Each line of the listing must be set down exactly as it stands.

■ EXERCISE MATERIAL
========

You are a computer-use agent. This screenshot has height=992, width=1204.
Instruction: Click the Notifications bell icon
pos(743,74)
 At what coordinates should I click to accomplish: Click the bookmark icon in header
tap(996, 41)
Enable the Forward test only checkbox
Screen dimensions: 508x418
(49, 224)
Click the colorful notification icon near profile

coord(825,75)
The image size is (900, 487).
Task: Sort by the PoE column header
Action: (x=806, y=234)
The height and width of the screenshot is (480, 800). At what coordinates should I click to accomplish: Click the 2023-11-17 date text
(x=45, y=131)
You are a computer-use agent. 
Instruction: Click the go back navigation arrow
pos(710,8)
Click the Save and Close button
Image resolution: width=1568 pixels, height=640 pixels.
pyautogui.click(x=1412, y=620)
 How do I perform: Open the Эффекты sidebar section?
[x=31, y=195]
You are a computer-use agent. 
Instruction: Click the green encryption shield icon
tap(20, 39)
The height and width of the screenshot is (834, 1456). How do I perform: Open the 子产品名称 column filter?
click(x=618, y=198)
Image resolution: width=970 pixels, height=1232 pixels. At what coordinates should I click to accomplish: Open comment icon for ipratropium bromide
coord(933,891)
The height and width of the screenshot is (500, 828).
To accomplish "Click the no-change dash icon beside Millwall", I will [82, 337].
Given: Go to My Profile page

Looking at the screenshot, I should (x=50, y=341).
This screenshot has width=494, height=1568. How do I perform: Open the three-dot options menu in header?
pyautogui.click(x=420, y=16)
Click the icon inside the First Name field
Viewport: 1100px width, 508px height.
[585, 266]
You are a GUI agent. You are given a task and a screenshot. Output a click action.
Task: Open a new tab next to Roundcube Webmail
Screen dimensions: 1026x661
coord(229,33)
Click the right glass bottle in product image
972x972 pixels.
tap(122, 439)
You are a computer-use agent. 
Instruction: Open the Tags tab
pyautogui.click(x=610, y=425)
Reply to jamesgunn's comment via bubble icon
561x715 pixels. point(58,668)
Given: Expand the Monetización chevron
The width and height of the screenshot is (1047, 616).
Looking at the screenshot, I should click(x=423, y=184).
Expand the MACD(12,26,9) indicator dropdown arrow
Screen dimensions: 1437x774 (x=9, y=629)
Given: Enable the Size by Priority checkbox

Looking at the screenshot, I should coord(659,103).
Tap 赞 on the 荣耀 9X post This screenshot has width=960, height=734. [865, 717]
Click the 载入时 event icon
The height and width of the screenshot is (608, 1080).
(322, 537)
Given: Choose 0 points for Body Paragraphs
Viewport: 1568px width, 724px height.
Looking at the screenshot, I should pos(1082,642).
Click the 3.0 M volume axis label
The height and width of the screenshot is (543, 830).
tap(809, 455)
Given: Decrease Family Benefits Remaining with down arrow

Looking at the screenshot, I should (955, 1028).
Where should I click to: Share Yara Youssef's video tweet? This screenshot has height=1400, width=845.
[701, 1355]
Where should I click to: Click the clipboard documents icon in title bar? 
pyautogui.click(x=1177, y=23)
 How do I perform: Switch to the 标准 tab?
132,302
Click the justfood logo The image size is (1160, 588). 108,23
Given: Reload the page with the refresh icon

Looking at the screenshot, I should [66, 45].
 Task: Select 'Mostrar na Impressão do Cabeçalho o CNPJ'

========

■ COMPLETED EXERCISE
You are a computer-use agent. This screenshot has height=992, width=1204.
Instruction: Click the Notifications bell icon
pos(743,74)
 At what coordinates should I click to accomplish: Click the bookmark icon in header
tap(996, 41)
Enable the Forward test only checkbox
Screen dimensions: 508x418
(49, 224)
Click the colorful notification icon near profile

coord(825,75)
The image size is (900, 487).
Task: Sort by the PoE column header
Action: (x=806, y=234)
The height and width of the screenshot is (480, 800). At what coordinates should I click to accomplish: Click the 2023-11-17 date text
(x=45, y=131)
You are a computer-use agent. 
Instruction: Click the go back navigation arrow
pos(710,8)
Click the Save and Close button
Image resolution: width=1568 pixels, height=640 pixels.
pyautogui.click(x=1412, y=620)
 How do I perform: Open the Эффекты sidebar section?
[x=31, y=195]
You are a computer-use agent. 
Instruction: Click the green encryption shield icon
tap(20, 39)
The height and width of the screenshot is (834, 1456). How do I perform: Open the 子产品名称 column filter?
click(x=618, y=198)
Image resolution: width=970 pixels, height=1232 pixels. At what coordinates should I click to accomplish: Open comment icon for ipratropium bromide
coord(933,891)
The height and width of the screenshot is (500, 828).
To accomplish "Click the no-change dash icon beside Millwall", I will [82, 337].
Given: Go to My Profile page

Looking at the screenshot, I should (x=50, y=341).
This screenshot has width=494, height=1568. How do I perform: Open the three-dot options menu in header?
pyautogui.click(x=420, y=16)
Click the icon inside the First Name field
Viewport: 1100px width, 508px height.
[585, 266]
You are a GUI agent. You are given a task and a screenshot. Output a click action.
Task: Open a new tab next to Roundcube Webmail
Screen dimensions: 1026x661
coord(229,33)
Click the right glass bottle in product image
972x972 pixels.
tap(122, 439)
You are a computer-use agent. 
Instruction: Open the Tags tab
pyautogui.click(x=610, y=425)
Reply to jamesgunn's comment via bubble icon
561x715 pixels. point(58,668)
Given: Expand the Monetización chevron
The width and height of the screenshot is (1047, 616).
Looking at the screenshot, I should click(x=423, y=184).
Expand the MACD(12,26,9) indicator dropdown arrow
Screen dimensions: 1437x774 (x=9, y=629)
Given: Enable the Size by Priority checkbox

Looking at the screenshot, I should coord(659,103).
Tap 赞 on the 荣耀 9X post This screenshot has width=960, height=734. [865, 717]
Click the 载入时 event icon
The height and width of the screenshot is (608, 1080).
(322, 537)
Given: Choose 0 points for Body Paragraphs
Viewport: 1568px width, 724px height.
Looking at the screenshot, I should pos(1082,642).
Click the 3.0 M volume axis label
The height and width of the screenshot is (543, 830).
tap(809, 455)
Given: Decrease Family Benefits Remaining with down arrow

Looking at the screenshot, I should (955, 1028).
Where should I click to: Share Yara Youssef's video tweet? This screenshot has height=1400, width=845.
[701, 1355]
Where should I click to: Click the clipboard documents icon in title bar? 
pyautogui.click(x=1177, y=23)
 How do I perform: Switch to the 标准 tab?
132,302
Click the justfood logo The image size is (1160, 588). 108,23
Given: Reload the page with the refresh icon

Looking at the screenshot, I should [66, 45].
 Task: Select 'Mostrar na Impressão do Cabeçalho o CNPJ'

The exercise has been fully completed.